**Stated goal**
Output the lines from the one containing "Screen dimensions: 1150x424" up to and including the one containing "[x=972, y=100]" as a JSON list of strings, one string per line, with blank lines omitted.

---- Supplied material

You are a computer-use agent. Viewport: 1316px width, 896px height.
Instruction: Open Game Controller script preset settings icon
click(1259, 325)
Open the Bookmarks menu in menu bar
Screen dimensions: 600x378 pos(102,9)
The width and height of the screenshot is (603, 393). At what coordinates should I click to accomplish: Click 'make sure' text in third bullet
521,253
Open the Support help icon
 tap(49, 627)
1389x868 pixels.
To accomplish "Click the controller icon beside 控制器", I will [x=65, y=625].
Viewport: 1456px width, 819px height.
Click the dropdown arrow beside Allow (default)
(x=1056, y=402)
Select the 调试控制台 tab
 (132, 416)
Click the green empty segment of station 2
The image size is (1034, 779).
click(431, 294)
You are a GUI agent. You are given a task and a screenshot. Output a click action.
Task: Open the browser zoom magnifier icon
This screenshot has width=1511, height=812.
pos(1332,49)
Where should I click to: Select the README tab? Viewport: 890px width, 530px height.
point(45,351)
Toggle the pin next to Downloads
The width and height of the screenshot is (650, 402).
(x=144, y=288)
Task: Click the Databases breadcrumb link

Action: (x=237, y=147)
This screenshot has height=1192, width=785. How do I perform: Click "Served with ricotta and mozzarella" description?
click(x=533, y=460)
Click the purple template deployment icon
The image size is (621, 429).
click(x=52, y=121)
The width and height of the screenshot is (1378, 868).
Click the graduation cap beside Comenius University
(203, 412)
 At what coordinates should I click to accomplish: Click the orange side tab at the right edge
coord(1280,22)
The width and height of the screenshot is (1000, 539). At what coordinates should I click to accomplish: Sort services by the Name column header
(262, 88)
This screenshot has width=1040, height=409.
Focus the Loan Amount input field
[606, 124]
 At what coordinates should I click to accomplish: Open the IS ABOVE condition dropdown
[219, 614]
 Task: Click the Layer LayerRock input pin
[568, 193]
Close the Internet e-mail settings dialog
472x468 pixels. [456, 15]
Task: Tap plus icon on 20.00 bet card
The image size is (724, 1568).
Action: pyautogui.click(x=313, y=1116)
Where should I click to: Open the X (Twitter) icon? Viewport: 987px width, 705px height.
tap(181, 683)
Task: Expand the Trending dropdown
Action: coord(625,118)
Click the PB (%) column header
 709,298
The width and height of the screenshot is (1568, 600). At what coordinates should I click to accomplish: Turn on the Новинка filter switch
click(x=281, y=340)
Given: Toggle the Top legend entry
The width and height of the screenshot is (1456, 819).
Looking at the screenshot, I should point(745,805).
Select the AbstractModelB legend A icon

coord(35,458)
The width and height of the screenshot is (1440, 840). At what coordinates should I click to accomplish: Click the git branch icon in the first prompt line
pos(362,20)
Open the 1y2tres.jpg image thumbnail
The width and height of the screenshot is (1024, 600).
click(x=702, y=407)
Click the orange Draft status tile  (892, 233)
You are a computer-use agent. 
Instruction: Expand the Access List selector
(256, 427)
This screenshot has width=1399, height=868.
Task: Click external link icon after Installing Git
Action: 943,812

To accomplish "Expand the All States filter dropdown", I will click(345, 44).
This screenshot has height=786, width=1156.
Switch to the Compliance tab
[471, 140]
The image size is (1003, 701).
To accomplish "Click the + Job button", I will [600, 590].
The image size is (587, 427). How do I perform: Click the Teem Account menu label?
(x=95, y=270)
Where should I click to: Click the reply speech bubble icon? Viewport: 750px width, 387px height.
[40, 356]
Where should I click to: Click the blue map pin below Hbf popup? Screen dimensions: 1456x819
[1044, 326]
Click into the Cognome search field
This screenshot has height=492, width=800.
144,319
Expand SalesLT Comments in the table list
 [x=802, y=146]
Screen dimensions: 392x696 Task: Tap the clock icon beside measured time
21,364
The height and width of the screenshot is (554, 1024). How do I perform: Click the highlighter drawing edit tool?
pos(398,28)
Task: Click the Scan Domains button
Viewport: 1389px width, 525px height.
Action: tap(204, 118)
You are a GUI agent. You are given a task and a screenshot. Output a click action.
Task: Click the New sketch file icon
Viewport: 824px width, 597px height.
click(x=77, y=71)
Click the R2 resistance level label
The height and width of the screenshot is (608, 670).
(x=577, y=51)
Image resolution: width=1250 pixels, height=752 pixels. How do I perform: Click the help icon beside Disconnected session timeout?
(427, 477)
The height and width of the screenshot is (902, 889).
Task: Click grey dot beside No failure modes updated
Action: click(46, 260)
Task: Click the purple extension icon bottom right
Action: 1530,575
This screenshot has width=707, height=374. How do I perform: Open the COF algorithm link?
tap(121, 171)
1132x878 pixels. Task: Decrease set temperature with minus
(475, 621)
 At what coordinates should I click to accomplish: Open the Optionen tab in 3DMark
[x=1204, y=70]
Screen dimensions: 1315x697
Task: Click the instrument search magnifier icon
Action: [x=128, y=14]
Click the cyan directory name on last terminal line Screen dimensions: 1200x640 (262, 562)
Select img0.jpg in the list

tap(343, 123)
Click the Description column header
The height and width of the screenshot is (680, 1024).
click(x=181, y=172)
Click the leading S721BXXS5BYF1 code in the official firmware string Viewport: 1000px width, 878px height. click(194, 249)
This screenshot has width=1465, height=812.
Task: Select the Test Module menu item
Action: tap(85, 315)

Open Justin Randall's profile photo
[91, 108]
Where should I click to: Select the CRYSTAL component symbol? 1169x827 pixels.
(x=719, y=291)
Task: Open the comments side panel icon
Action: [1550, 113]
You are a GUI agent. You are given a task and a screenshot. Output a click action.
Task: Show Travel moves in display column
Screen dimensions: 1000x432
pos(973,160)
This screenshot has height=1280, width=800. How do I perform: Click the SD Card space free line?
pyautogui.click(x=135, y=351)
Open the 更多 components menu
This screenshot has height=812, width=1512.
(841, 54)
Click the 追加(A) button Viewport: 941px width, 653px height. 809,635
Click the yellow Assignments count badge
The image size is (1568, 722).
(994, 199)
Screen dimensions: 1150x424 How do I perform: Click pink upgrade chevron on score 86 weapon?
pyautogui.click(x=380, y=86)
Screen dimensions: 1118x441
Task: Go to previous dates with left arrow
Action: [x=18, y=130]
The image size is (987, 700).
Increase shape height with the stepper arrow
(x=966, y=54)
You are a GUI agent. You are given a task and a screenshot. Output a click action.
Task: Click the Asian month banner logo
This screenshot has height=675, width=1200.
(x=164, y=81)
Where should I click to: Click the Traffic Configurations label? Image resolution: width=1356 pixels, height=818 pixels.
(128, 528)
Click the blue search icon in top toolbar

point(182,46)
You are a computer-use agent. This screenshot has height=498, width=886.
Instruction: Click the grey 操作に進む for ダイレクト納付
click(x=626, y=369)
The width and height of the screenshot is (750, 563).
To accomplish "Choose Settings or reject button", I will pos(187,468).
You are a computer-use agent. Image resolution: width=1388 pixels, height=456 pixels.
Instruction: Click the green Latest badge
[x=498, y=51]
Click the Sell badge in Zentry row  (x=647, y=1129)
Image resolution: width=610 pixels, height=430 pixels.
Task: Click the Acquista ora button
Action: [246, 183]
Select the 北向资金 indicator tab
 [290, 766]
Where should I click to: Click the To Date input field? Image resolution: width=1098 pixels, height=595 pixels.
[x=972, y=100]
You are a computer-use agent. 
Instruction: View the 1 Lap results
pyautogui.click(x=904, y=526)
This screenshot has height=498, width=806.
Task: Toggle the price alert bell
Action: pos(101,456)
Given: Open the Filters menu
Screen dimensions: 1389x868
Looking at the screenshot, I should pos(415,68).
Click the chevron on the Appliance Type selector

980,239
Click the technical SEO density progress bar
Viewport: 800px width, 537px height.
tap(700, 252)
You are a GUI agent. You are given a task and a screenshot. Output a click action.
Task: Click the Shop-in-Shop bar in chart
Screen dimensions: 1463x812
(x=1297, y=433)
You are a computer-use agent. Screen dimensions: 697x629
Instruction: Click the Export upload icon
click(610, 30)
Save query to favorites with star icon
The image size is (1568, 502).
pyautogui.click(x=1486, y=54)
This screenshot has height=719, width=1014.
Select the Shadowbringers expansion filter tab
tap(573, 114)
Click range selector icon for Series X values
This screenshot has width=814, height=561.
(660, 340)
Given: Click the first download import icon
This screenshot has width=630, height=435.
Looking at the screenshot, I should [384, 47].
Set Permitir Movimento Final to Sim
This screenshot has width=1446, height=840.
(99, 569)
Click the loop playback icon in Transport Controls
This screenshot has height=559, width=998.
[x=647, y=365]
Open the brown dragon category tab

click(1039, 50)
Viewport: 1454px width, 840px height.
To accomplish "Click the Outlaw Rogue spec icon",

--------

**Task response**
[
  "Screen dimensions: 1150x424 How do I perform: Click pink upgrade chevron on score 86 weapon?",
  "pyautogui.click(x=380, y=86)",
  "Screen dimensions: 1118x441",
  "Task: Go to previous dates with left arrow",
  "Action: [x=18, y=130]",
  "The image size is (987, 700).",
  "Increase shape height with the stepper arrow",
  "(x=966, y=54)",
  "You are a GUI agent. You are given a task and a screenshot. Output a click action.",
  "Task: Click the Asian month banner logo",
  "This screenshot has height=675, width=1200.",
  "(x=164, y=81)",
  "Where should I click to: Click the Traffic Configurations label? Image resolution: width=1356 pixels, height=818 pixels.",
  "(128, 528)",
  "Click the blue search icon in top toolbar",
  "point(182,46)",
  "You are a computer-use agent. This screenshot has height=498, width=886.",
  "Instruction: Click the grey 操作に進む for ダイレクト納付",
  "click(x=626, y=369)",
  "The width and height of the screenshot is (750, 563).",
  "To accomplish \"Choose Settings or reject button\", I will pos(187,468).",
  "You are a computer-use agent. Image resolution: width=1388 pixels, height=456 pixels.",
  "Instruction: Click the green Latest badge",
  "[x=498, y=51]",
  "Click the Sell badge in Zentry row  (x=647, y=1129)",
  "Image resolution: width=610 pixels, height=430 pixels.",
  "Task: Click the Acquista ora button",
  "Action: [246, 183]",
  "Select the 北向资金 indicator tab",
  " [290, 766]",
  "Where should I click to: Click the To Date input field? Image resolution: width=1098 pixels, height=595 pixels.",
  "[x=972, y=100]"
]